From the first record through the last, copy each one exactly.

########################################

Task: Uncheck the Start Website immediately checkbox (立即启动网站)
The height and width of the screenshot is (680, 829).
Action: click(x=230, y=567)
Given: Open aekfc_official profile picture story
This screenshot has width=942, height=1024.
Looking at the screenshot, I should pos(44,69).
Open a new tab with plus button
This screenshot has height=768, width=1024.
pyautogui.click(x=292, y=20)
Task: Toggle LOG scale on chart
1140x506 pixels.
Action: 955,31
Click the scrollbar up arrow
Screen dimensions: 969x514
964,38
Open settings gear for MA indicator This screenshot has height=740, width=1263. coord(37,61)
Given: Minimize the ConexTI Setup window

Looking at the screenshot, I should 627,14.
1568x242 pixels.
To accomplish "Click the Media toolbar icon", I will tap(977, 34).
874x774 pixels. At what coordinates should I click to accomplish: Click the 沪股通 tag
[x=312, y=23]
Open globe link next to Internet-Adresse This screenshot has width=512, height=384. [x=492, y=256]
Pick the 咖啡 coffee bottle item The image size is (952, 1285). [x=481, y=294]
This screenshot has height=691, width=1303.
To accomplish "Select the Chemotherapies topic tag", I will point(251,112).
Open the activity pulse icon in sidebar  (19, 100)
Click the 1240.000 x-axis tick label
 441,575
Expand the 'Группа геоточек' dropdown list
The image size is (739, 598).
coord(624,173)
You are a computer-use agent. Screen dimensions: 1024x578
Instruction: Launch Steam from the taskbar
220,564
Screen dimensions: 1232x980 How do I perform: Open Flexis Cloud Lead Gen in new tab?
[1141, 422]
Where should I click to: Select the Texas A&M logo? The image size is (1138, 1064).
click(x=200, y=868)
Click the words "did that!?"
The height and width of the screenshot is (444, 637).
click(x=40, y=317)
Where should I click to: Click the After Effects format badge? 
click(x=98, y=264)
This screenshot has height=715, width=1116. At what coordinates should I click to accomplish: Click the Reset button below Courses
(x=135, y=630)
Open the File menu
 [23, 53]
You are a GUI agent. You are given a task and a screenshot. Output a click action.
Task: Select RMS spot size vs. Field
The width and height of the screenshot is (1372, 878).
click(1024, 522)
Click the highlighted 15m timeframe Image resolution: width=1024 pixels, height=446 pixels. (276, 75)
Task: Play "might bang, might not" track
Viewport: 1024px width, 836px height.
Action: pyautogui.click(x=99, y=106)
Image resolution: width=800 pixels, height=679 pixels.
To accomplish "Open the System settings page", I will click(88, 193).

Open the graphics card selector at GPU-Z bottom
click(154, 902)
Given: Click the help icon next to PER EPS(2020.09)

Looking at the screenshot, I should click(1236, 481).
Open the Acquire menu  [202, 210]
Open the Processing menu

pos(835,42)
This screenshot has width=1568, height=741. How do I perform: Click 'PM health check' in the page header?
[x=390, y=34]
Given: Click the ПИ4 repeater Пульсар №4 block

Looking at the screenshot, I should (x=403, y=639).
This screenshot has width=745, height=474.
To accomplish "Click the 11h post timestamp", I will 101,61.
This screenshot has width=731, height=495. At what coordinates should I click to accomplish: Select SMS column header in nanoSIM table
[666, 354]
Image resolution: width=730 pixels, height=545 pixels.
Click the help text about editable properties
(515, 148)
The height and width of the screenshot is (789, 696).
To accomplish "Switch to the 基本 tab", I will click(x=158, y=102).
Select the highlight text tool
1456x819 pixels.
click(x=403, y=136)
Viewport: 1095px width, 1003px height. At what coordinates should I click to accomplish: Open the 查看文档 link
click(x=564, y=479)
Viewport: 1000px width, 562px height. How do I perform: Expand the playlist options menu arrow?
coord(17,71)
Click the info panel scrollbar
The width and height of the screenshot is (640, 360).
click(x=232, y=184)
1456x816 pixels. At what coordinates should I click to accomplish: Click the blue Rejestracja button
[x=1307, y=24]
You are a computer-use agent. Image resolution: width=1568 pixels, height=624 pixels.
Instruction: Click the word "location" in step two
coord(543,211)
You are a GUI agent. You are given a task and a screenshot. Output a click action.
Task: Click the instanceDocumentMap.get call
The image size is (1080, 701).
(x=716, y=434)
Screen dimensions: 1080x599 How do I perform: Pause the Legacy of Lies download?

########################################

Answer section
Task: Uncheck the Start Website immediately checkbox (立即启动网站)
The height and width of the screenshot is (680, 829).
Action: click(x=230, y=567)
Given: Open aekfc_official profile picture story
This screenshot has width=942, height=1024.
Looking at the screenshot, I should pos(44,69).
Open a new tab with plus button
This screenshot has height=768, width=1024.
pyautogui.click(x=292, y=20)
Task: Toggle LOG scale on chart
1140x506 pixels.
Action: 955,31
Click the scrollbar up arrow
Screen dimensions: 969x514
964,38
Open settings gear for MA indicator This screenshot has height=740, width=1263. coord(37,61)
Given: Minimize the ConexTI Setup window

Looking at the screenshot, I should 627,14.
1568x242 pixels.
To accomplish "Click the Media toolbar icon", I will tap(977, 34).
874x774 pixels. At what coordinates should I click to accomplish: Click the 沪股通 tag
[x=312, y=23]
Open globe link next to Internet-Adresse This screenshot has width=512, height=384. [x=492, y=256]
Pick the 咖啡 coffee bottle item The image size is (952, 1285). [x=481, y=294]
This screenshot has height=691, width=1303.
To accomplish "Select the Chemotherapies topic tag", I will point(251,112).
Open the activity pulse icon in sidebar  (19, 100)
Click the 1240.000 x-axis tick label
 441,575
Expand the 'Группа геоточек' dropdown list
The image size is (739, 598).
coord(624,173)
You are a computer-use agent. Screen dimensions: 1024x578
Instruction: Launch Steam from the taskbar
220,564
Screen dimensions: 1232x980 How do I perform: Open Flexis Cloud Lead Gen in new tab?
[1141, 422]
Where should I click to: Select the Texas A&M logo? The image size is (1138, 1064).
click(x=200, y=868)
Click the words "did that!?"
The height and width of the screenshot is (444, 637).
click(x=40, y=317)
Where should I click to: Click the After Effects format badge? 
click(x=98, y=264)
This screenshot has height=715, width=1116. At what coordinates should I click to accomplish: Click the Reset button below Courses
(x=135, y=630)
Open the File menu
 [23, 53]
You are a GUI agent. You are given a task and a screenshot. Output a click action.
Task: Select RMS spot size vs. Field
The width and height of the screenshot is (1372, 878).
click(1024, 522)
Click the highlighted 15m timeframe Image resolution: width=1024 pixels, height=446 pixels. (276, 75)
Task: Play "might bang, might not" track
Viewport: 1024px width, 836px height.
Action: pyautogui.click(x=99, y=106)
Image resolution: width=800 pixels, height=679 pixels.
To accomplish "Open the System settings page", I will click(88, 193).

Open the graphics card selector at GPU-Z bottom
click(154, 902)
Given: Click the help icon next to PER EPS(2020.09)

Looking at the screenshot, I should click(1236, 481).
Open the Acquire menu  [202, 210]
Open the Processing menu

pos(835,42)
This screenshot has width=1568, height=741. How do I perform: Click 'PM health check' in the page header?
[x=390, y=34]
Given: Click the ПИ4 repeater Пульсар №4 block

Looking at the screenshot, I should (x=403, y=639).
This screenshot has width=745, height=474.
To accomplish "Click the 11h post timestamp", I will 101,61.
This screenshot has width=731, height=495. At what coordinates should I click to accomplish: Select SMS column header in nanoSIM table
[666, 354]
Image resolution: width=730 pixels, height=545 pixels.
Click the help text about editable properties
(515, 148)
The height and width of the screenshot is (789, 696).
To accomplish "Switch to the 基本 tab", I will click(x=158, y=102).
Select the highlight text tool
1456x819 pixels.
click(x=403, y=136)
Viewport: 1095px width, 1003px height. At what coordinates should I click to accomplish: Open the 查看文档 link
click(x=564, y=479)
Viewport: 1000px width, 562px height. How do I perform: Expand the playlist options menu arrow?
coord(17,71)
Click the info panel scrollbar
The width and height of the screenshot is (640, 360).
click(x=232, y=184)
1456x816 pixels. At what coordinates should I click to accomplish: Click the blue Rejestracja button
[x=1307, y=24]
You are a computer-use agent. Image resolution: width=1568 pixels, height=624 pixels.
Instruction: Click the word "location" in step two
coord(543,211)
You are a GUI agent. You are given a task and a screenshot. Output a click action.
Task: Click the instanceDocumentMap.get call
The image size is (1080, 701).
(x=716, y=434)
Screen dimensions: 1080x599 How do I perform: Pause the Legacy of Lies download?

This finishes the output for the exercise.